Point-of-care testing of clopidogrel-mediated platelet inhibition and risk for cardiovascular events after coronary angiography with or without percutaneous coronary intervention.

High-on-treatment platelet reactivity (HPR) during antiplatelet treatment with clopidogrel is associated with increased risk for adverse cardiovascular events after percutaneous coronary intervention (PCI). Recent studies have indicated that the point-of-care platelet function test Plateletworks can predict such events. The objectives were to investigate the incidence of HPR, to identify correlating variables, and to assess if platelet function testing could predict adverse cardiovascular events. Observational, prospective, single-center study of 491 patients on clopidogrel and aspirin who underwent coronary angiography with or without PCI between October 2006 and May 2011. Platelet reactivity was measured with adenosine diphosphate-induced single-platelet function testing (Plateletworks). A cutoff of 82.3% aggregation was established and used to define HPR. Patients were followed for 3 months, and the primary end-point was myocardial infarction. Secondary end-points included stent thrombosis, death, rehospitalization, and a composite of myocardial infarction, death, and stent thrombosis. One hundred and ninety-six of the 491 patients had HPR. This group had a higher BMI (P < 0.001), and had more often received their clopidogrel loading dose within 6-24 h before coronary angiography (P = 0.001).

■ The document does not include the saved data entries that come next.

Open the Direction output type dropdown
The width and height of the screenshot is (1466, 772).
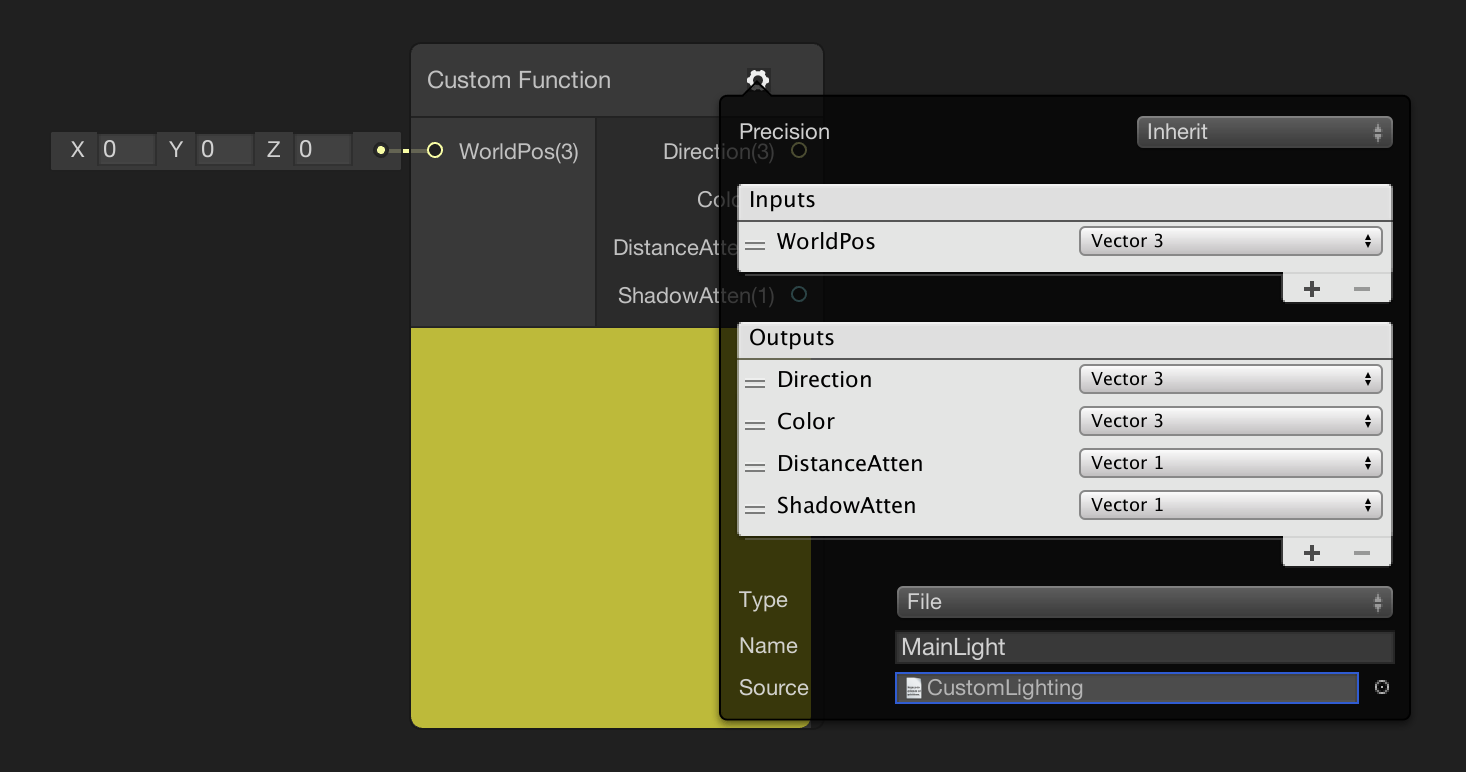(1229, 378)
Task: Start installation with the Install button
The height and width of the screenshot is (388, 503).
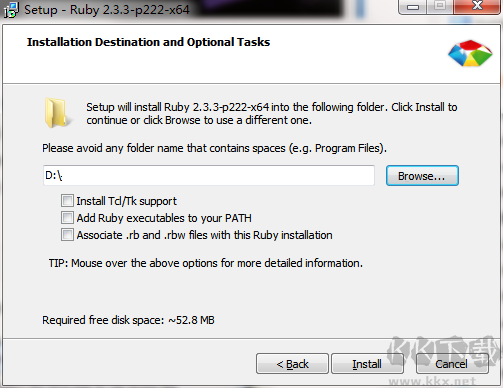Action: [367, 364]
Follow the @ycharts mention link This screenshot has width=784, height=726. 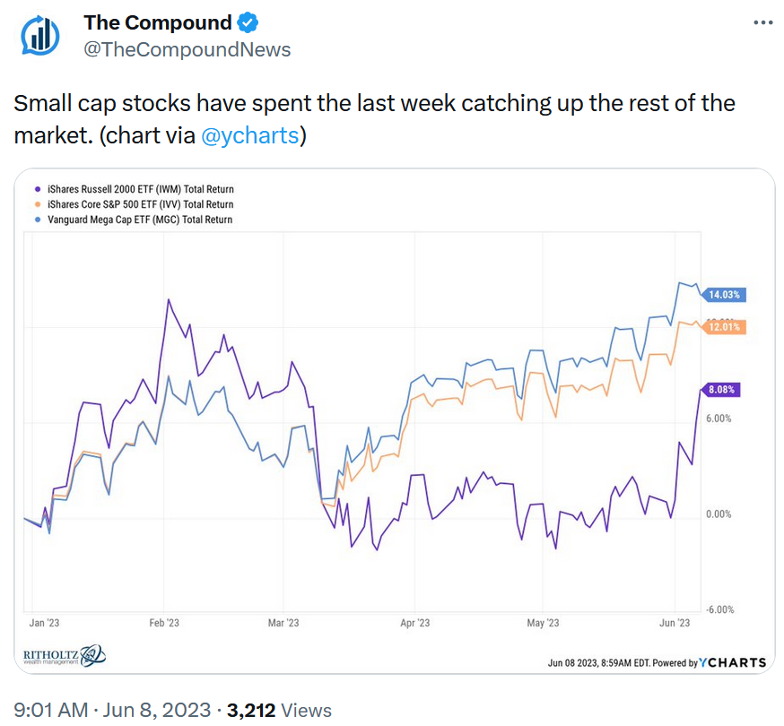click(x=250, y=136)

At 3 months follow-up, the event rates of myocardial infarction and rehospitalization, respectively, were higher in HPR patients [5.1 vs. 1.7%, odds ratio (OR) 3.12, 95% confidence interval (CI) 1.05-9.27, P = 0.03; and 23.0 vs. 14.2%, OR 1.80, CI 1.13-2.86, P = 0.01, respectively]. Testing with Plateletworks identified patients at increased risk of myocardial infarction and rehospitalization within 3 months after coronary angiography with or without PCI.